Sindicato dos Professores da Madeira critica “confusão” de Jorge Carvalho

19 Set 2018 / 19:14 H.

Continua o bate-boca, desta feita com o Sindicato dos Professores da Madeira (SPM) a insurgir-se contra as declarações do secretário regional da Educação, Jorge Carvalho, “em que confunde a reserva de recrutamento de zona pedagógica, prevista na lei, com uma abstracta reserva de recrutamento concelhia, não prevista na lei”.

“Como foi dado a conhecer, ontem, pela comunicação social, o SPM apontou a descaracterização do vínculo de afectação de que estão a ser vítimas muitos colegas da Educação Pré-escolar como um dos graves problemas que estão a condicionar o funcionamento das escolas neste início de ano lectivo. Na verdade, ao contrário do que sempre aconteceu com as colocações por afectação, este ano, a SRE está a transformar um contrato de trabalho estável numa relação laboral precária, obrigando muitos dos docentes colocados em escolas por afectação a ficarem em ‘apoio ao concelho’”, esclarece o SPM.

“Não fica bem ao secretário de Educação, tendo conhecimento desta realidade anormal (a passagem de uma colocação por afectação para uma reserva de recrutamento concelhia), pretender transfigurá-la numa benesse da SRE dada aos educadores. Sim, porque o que disse o sr. Secretário foi que a SRE estava a reduzir o âmbito geográfico da reserva de recrutamento da Madeira, restringindo os possíveis locais de trabalho dos docentes dessa reserva às escolas de um concelho. Se é isso o que o Sr. Secretário propõe, o SPM concorda, pois tal significaria uma redução da precariedade (desde sempre denunciado pelo SPM) provocada pela criação da reserva de recrutamento”, afirma.

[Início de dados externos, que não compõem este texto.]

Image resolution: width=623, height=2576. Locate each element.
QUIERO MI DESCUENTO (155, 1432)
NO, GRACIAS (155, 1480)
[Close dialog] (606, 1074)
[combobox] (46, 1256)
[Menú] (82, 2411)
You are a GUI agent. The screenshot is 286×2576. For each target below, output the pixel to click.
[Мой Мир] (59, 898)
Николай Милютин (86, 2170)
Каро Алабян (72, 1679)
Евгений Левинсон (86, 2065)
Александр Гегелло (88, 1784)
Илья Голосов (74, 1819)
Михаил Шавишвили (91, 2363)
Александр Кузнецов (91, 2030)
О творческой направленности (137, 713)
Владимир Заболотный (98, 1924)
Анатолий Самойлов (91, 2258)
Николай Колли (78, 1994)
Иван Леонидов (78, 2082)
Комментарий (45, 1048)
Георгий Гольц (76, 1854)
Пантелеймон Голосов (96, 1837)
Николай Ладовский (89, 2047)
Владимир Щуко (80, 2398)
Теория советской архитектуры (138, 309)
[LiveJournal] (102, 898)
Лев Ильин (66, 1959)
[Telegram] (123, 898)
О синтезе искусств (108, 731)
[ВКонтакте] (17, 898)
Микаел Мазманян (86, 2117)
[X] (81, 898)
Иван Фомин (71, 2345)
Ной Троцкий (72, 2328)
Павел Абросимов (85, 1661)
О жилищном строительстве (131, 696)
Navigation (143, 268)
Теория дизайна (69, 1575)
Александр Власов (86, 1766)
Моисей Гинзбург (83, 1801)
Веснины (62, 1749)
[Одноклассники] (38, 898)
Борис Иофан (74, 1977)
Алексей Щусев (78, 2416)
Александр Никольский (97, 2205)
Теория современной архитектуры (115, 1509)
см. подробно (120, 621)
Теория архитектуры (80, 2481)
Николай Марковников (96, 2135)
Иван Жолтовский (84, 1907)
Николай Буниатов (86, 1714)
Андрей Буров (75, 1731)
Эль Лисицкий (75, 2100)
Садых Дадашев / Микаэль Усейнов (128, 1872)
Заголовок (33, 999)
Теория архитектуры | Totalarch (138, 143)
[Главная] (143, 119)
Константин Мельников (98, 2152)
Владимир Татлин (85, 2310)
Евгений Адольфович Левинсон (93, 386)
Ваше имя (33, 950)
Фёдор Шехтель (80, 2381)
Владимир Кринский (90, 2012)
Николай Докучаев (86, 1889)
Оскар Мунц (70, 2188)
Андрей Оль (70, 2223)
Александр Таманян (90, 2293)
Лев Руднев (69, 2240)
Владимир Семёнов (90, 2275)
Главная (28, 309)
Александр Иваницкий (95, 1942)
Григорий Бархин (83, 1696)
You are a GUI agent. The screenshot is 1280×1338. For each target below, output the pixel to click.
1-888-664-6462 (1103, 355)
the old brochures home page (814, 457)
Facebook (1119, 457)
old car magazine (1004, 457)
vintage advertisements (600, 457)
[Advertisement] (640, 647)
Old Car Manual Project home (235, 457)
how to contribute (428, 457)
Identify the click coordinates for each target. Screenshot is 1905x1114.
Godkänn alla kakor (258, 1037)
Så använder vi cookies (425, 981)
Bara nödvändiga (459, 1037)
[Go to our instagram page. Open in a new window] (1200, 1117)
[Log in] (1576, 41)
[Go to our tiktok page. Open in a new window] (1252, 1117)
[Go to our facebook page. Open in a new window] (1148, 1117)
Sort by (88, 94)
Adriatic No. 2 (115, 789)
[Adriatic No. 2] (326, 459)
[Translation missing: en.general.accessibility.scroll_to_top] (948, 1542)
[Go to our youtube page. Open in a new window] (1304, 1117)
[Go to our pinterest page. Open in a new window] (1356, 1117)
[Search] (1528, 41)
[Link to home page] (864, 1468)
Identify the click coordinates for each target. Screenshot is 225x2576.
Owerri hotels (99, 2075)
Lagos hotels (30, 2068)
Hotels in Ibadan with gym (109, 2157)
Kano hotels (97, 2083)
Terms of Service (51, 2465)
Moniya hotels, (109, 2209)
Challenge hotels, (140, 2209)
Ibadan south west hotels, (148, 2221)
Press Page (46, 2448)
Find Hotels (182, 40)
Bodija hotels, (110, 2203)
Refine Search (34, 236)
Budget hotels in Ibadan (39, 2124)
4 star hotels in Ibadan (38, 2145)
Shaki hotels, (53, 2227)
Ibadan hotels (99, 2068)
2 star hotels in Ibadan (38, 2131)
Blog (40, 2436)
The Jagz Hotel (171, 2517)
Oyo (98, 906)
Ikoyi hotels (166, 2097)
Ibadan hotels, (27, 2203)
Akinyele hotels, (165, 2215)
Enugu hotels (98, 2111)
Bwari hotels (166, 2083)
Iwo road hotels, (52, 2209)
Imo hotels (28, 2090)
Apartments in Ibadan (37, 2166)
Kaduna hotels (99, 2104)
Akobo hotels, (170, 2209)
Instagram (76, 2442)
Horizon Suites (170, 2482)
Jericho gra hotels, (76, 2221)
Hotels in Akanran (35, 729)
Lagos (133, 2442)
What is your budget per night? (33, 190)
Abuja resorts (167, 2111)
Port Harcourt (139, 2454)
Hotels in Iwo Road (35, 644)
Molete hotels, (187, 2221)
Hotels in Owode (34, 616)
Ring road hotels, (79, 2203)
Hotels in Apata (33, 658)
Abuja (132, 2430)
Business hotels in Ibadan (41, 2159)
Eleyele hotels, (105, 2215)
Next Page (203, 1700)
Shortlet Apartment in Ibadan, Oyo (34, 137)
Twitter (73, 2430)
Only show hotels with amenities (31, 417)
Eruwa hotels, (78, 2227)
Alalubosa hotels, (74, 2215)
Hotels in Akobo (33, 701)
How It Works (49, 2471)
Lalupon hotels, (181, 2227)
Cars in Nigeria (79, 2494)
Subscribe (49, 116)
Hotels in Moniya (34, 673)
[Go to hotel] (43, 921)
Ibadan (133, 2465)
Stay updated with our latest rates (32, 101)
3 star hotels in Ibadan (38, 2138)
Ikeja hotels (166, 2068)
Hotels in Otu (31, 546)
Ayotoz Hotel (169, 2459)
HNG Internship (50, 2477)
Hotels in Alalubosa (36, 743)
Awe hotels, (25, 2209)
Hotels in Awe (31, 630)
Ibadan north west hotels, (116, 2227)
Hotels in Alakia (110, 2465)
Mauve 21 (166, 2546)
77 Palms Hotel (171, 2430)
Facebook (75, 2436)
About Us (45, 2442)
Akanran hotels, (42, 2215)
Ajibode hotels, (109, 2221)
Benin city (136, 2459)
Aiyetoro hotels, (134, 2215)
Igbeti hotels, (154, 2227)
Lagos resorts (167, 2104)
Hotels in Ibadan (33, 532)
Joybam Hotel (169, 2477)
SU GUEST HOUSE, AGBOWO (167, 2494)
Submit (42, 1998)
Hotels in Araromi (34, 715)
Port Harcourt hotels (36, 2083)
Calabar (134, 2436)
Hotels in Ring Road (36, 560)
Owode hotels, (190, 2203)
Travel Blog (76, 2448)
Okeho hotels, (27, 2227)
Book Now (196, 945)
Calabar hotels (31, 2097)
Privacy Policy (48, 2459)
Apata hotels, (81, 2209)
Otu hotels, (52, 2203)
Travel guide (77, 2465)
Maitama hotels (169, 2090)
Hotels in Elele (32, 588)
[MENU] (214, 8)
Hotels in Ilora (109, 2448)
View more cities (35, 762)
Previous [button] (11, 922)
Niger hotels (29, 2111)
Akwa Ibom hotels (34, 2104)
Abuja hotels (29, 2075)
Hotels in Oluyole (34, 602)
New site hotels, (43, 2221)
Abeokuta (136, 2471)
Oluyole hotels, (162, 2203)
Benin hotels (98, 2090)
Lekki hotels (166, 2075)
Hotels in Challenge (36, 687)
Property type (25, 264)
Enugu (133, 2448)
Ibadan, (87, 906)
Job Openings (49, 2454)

“No entanto, o problema que o SPM denunciou foi outro, como bem sabe o sr. Secretário: a decisão de a SRE obrigar docentes que estavam afectos por concurso a uma determinada escola terem de prestar serviço em todas as escolas do concelho a que pertence a escola em que ficaram colocados. Não! O SPM não aceita este alastrar da precariedade aos docentes dos quadros, sejam eles dos quadros de escola ou de zona. O que a SRE provoca com esta medida é o contrário do que o Sr. Secretário anunciou: é o alargamento do âmbito geográfico do local de trabalho dos docentes de quadro de zona pedagógica colocados por afectação numa escola; é a imposição da precariedade a quem tem um vínculo estável”, assume o SPM que irá “continuar a lutar pela sua rápida resolução”.